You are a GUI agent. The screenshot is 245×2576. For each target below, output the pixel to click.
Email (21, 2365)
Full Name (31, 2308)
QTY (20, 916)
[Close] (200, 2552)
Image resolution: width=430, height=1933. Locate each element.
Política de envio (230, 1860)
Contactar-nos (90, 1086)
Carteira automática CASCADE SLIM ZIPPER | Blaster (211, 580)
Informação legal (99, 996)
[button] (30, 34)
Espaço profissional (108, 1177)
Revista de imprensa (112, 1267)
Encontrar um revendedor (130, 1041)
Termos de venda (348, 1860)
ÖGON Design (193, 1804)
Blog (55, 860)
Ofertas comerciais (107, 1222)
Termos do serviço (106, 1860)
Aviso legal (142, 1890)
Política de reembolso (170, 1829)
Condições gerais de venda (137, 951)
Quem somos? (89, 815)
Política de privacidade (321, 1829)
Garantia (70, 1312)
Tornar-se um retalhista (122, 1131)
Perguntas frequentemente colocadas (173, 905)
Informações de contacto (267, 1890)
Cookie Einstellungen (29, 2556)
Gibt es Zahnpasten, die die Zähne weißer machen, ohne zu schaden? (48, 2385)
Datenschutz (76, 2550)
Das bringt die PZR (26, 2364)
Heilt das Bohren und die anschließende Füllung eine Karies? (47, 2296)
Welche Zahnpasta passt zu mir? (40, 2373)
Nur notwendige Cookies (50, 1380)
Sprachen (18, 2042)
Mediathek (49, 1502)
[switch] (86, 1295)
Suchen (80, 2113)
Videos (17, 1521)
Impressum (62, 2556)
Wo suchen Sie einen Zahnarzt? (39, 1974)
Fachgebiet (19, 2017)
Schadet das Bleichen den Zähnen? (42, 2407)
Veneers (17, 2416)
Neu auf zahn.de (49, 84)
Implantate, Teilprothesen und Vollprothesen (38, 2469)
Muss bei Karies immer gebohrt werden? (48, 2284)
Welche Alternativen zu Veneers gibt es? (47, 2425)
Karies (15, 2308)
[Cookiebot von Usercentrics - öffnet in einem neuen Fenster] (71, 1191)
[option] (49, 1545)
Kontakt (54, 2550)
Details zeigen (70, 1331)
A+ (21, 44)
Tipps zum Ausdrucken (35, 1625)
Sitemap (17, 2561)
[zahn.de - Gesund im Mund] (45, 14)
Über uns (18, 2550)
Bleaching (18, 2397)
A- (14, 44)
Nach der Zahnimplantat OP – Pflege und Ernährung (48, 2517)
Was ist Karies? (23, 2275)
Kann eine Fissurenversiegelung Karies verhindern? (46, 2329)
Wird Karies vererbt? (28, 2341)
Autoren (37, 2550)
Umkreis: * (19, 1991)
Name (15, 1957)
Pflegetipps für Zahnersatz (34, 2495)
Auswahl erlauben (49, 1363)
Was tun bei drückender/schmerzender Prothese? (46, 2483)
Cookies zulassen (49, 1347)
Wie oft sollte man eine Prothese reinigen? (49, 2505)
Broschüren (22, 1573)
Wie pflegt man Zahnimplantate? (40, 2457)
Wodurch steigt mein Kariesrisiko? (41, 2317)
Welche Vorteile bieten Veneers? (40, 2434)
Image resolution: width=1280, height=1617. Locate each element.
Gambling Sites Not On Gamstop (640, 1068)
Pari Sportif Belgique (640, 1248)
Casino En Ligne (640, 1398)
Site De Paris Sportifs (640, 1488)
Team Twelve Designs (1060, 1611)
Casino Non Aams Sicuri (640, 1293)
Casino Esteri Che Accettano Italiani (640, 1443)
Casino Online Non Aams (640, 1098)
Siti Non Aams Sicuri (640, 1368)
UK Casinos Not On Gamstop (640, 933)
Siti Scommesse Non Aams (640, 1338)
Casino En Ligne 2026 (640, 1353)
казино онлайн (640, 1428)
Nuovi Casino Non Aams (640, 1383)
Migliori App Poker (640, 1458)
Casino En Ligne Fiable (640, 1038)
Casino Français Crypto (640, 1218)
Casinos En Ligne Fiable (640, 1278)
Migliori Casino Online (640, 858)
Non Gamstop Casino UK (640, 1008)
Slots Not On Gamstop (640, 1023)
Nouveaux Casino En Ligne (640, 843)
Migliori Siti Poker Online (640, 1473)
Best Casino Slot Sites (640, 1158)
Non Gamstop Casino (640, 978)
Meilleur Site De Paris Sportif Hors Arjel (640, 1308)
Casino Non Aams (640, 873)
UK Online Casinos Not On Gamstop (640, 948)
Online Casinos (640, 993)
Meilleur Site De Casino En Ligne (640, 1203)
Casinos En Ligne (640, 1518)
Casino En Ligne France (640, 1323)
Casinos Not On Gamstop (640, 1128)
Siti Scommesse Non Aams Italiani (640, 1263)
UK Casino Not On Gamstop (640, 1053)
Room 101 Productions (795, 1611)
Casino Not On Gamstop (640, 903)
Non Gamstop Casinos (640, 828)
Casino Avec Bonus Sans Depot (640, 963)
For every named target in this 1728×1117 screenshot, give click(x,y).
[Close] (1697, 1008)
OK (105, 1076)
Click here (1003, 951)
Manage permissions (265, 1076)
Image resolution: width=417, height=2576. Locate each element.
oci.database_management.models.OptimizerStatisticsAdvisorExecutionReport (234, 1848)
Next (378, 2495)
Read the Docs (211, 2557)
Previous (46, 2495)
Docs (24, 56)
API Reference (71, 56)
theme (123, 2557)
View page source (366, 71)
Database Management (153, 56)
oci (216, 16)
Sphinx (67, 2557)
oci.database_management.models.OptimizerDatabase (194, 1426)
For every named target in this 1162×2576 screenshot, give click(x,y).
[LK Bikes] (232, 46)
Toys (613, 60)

########

= Task objective =
Extract exactly and only the lines above from the line containing "Contactar-nos (90, 1086)" through the line containing "Perguntas frequentemente colocadas (173, 905)", both end lines included.

= Response to this exercise =
Contactar-nos (90, 1086)
Carteira automática CASCADE SLIM ZIPPER | Blaster (211, 580)
Informação legal (99, 996)
[button] (30, 34)
Espaço profissional (108, 1177)
Revista de imprensa (112, 1267)
Encontrar um revendedor (130, 1041)
Termos de venda (348, 1860)
ÖGON Design (193, 1804)
Blog (55, 860)
Ofertas comerciais (107, 1222)
Termos do serviço (106, 1860)
Aviso legal (142, 1890)
Política de reembolso (170, 1829)
Condições gerais de venda (137, 951)
Quem somos? (89, 815)
Política de privacidade (321, 1829)
Garantia (70, 1312)
Tornar-se um retalhista (122, 1131)
Perguntas frequentemente colocadas (173, 905)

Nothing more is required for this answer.